Değerli arkadaşlar, bu yasayı 7 milyon orman köylüsünün menfaatleri, onların mağduriyetlerini ortadan kaldırma adına çıkarttığınızı iddia ediyorsunuz ama yasanın hiçbir yerinde orman köylüsünün menfaatlerine uygun tek bir madde göremiyoruz. Şimdi, rayiç bedel oluşturma komisyonu kuruyorsunuz, bunun içinde bir tane ormancı var mı? Yine, dün Sayın Bakana sorduk, bir tane ormancı yok. Orman Genel Müdürlüğünden bir kişi yok. Hâlbuki olsa, orman köylüsünün, bu aziz orman köylüsünün elli yıldır, yüz yıldır oraya ettiği emeği bilir, acır. Milli Emlakle, Maliyeyle orman köylüsünü barıştırabilir misiniz? Maliyenin işi para toplamak. Yani Maliyedeki bu yeni anlayış -Allah selamet versin, Allah şifa versin- Sayın Unakıtan'a rahmet okutuyor, rahmet okutuyor. Tarım Bakanlığında da böyle. Bir ürün destekleme deseni ve kilo şeyi çıkarttırdınız TÜİK'e -ortada kaldı zaten- meğer öğrendik ki iş yine Maliye Bakanlığından çıkmış. 525 kilo pamuk, 500 kilo buğday, 800 kilo mısır, 235 kilo ayçiçeği. Soruyoruz Tarım Bakanlığına, kimin arkadaş, bunu kim çıkardı, nasıl yaptınız Sayın Tarım Bakanı bunu? Cevap veremiyor. En son, sağ olsun, ağzından santim santim de çıksa, komisyonda sözünü aldık, inşallah yeniden değerlendirilecek. Kim yapmış? TÜİK. TÜİK'e kim söylemiş? Maliye. Yahu, kapatın Tarım Bakanlığını, kapatın Orman Bakanlığını, her şeyi Maliyeye teslim edin, Orman Genel Müdürlüğü, Tarım Genel Müdürlüğü yapın olsun bitsin. Yani maliyecilerle baş edilebilir mi? Edilemez. Burada vicdan yok ama özelleştirmede; TÜPRAŞ, TEDAŞ, TELEKOM, yol, otoyol hiç buralara parmak basmıyorsunuz. O zaman çok vicdanlısınız, bunu alacak olan insanlara karşı çok müşfiksiniz. Ucuz, kaça gittiği belli değil. Arada, TÜPRAŞ'ta mahkemeler sizi yakaladı ve devlete ettirdiğiniz zararı gördü. Mahkeme kararıyla sabitlendi. Garibim orman köylüsüne gelince ortada bir şey yok. 10 milyar, 20 milyar, 30 milyar değer biçiyorsunuz.

============================================================

## Verilen Yönerge 1:
Orman köylüsü konulu alıntı metne göre şu ifadeler doğru mu? (a) Rayiç bedel oluşturma komisyonunda bir ormancı bulunmaktadır. (b) Konuşmacı, ürün destekleme işinin Maliye Bakanlığından çıktığını öğrendiklerini söylemektedir. (c) Metinde buğday için 500 kilo belirtilmektedir. Her birini evet ya da hayır diye yanıtlayıp metindeki belirleyici sözleri aynen alıntılayın.
## Verilen Yönerge 2:
Orman köylüsü konulu alıntı metni son cümlesinin ardından aynı konuşma üslubuyla sürdürün.

## Gösterilen Bilgiler:

============================================================

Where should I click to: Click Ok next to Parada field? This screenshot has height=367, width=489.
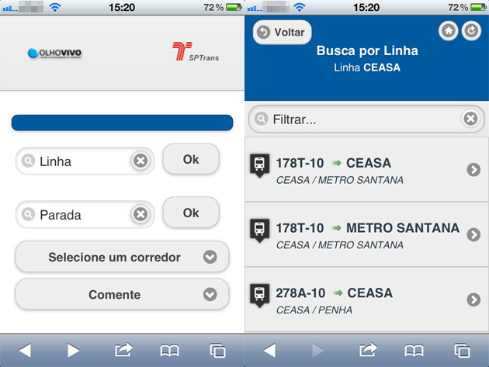coord(191,213)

============================================================

## Yanıt 1:
(a) Hayır: "Yine, dün Sayın Bakana sorduk, bir tane ormancı yok."
(b) Evet: "meğer öğrendik ki iş yine Maliye Bakanlığından çıkmış."
(c) Evet: "500 kilo buğday"

## Yanıt 2:
Adana milletvekili var mı burada iktidar partisinden bilmiyorum. Adana Havaalanı'nda gariban bir görevli var. 7 dönüm arazisi var. Oyunu da size vermiş. 54 milyar değer biçmişsiniz, insaf ya, 54 milyar! Bu, bunu nasıl ödeyecek yani burada vicdani bakımdan çok rahatsız olacağınız bir yasa çıkarıyorsunuz. Lütfen, bunu bir yerinde düzeltin.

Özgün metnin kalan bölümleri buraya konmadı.